Afghanistan president Hamid Karzai accuses US of Taliban collusion
PRESIDENT Hamid Karzai has accused the US of colluding with the Taliban to justify its presence in Afghanistan, dumbfounding US officials.
PRESIDENT Hamid Karzai has accused the United States of colluding with the Taliban to justify its presence in Afghanistan, dumbfounding US officials during a problematic visit by the new Pentagon chief.
A joint news conference by Hamid Karzai and US Defence Secretary Chuck Hagel was cancelled today, as the Afghan leader's allegations compounded the troubled nature of the visit after a security scare from twin bomb attacks yesterday.
"The bombs that were detonated in Kabul and Khost were not a show of force, they were serving America,'' Karzai said in a televised speech, referring to the two suicide blasts in which 19 people were killed.
The president said the United States was in "daily'' talks with the Taliban and that insurgent suicide attacks enabled the international military force to vindicate its deployment in Afghanistan.
"It is their slogan for 2014, scaring us that if the US is not here our people will be eliminated,'' he said, as US-led combat troops begin a long withdrawal after more than a decade of war.

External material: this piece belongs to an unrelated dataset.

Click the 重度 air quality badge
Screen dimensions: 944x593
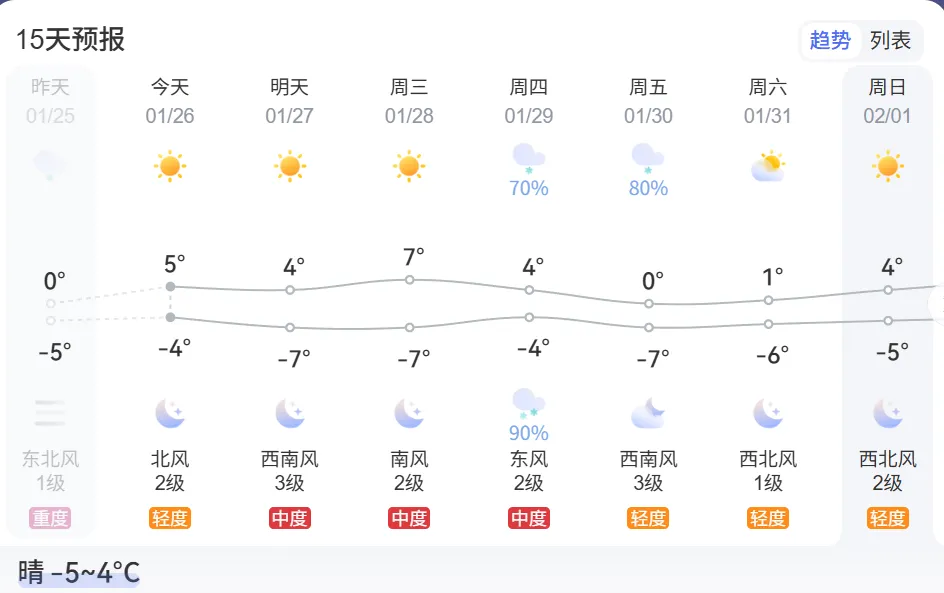50,518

Karzai, who has frequently lashed out at perceived US slights through inflammatory language, was angered by a new delay to the planned transfer of the controversial Bagram jail from US to Afghan control.
He is also adamant that his government must be involved in any US-Taliban contacts, although the Islamist militia dismisses him as a US puppet and says no dialogue has taken place with the Americans since a year ago.
Karzai insisted that in "Europe as well as in Gulf countries, the Taliban and the Americans and foreigners are in talks on a daily basis''.
The president's news conference with Hagel was scrapped just a few hours before it was due to be held at the presidential palace in Kabul, with US officials citing unspecified security concerns.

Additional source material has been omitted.